練習問題:
1: 次の(a)〜(c)が大谷選手をめぐる随筆の内容と合っているか、それぞれ「はい」か「いいえ」で答えてください。判断の根拠となる本文の語句もそのまま引用してください。(a) 筆者の妻は野球に関心がある。(b) 筆者はかつて週刊誌の記者だった。(c) 筆者は、大谷選手に打てないときにだけプレッシャーがかかると述べている。
2: 大谷選手をめぐる随筆の続きを、最後の文の後から書いてください。

大谷翔平選手が大活躍。
野球に関心のない愚妻でさえ、
「よく打つわねぇ」
薬の副作用で弱々しい声ながら、感心している。
しかし、こうもホームランを打つと、打つのが当たり前になってきて、凡打すると観戦する私たちはガッカリである。
打てなければ、「打てない」というプレッシャーがあり、ポンポン打てば打ったで、「打たなければ」というプレッシャーがあるだろう。
どっちに転んでも日々プレッシャーとの戦いということになる。
週刊誌記者時代、売れっ子タレントを取材すると、
「忙しすぎて自分の時間がない」
と不満をもらす。
しかし、「忙しすぎて自分の時間がない」ほどの売れっ子になることを夢見て頑張ってきたのではないか。
夢が達成されると一転、達成された夢に不満が出る。
人間というのは何とも身勝手なものだと、当時は思ったものだ。
だが、最近はいささか見方が変わってきて、
「身勝手であることが人間の証」
と思うようになった。
「大谷選手はすごいねぇ」

提示データ:
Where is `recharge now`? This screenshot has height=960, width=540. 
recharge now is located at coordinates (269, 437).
---
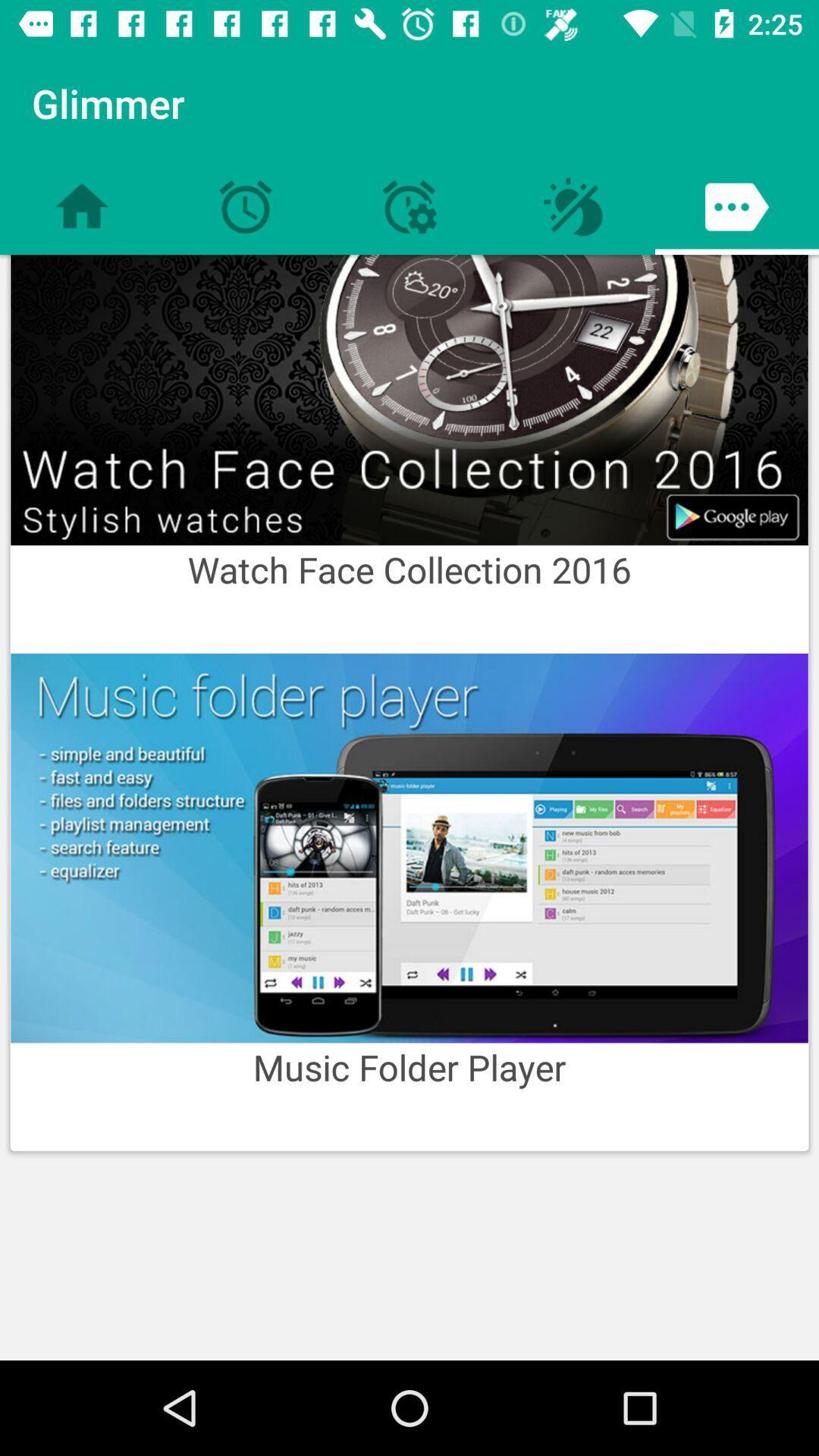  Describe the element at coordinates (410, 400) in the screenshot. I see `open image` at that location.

各問の解答:
1:
(a) いいえ。「野球に関心のない愚妻でさえ」
(b) はい。「週刊誌記者時代」
(c) いいえ。「ポンポン打てば打ったで、「打たなければ」というプレッシャーがあるだろう」

2:
と称賛する私たちも、大谷選手が打てなくなると、
「ダメだねぇ」
たちまち手のひらを返すことだろう。
身勝手なものだ。
かつて劇画作家の故梶原一騎さんが、
「いいか、世間ほど残酷なものはないんだぞ。人気があるときは凧のように高く高く揚げておいて、ちょっとつまずくと一気に地面に叩き落とす」
そんなことを語ってくれたことがある。
広末某とキャンドル某がメディアの大バッシング。
評判とはつまり胴上げ。
掛け声とともに空中高く放り上げておいて、一斉に手をひっこめるのだ。
マッチポンプが世間。
そんなものに一喜一憂するかかれ。
我が道をいけばいいのだ。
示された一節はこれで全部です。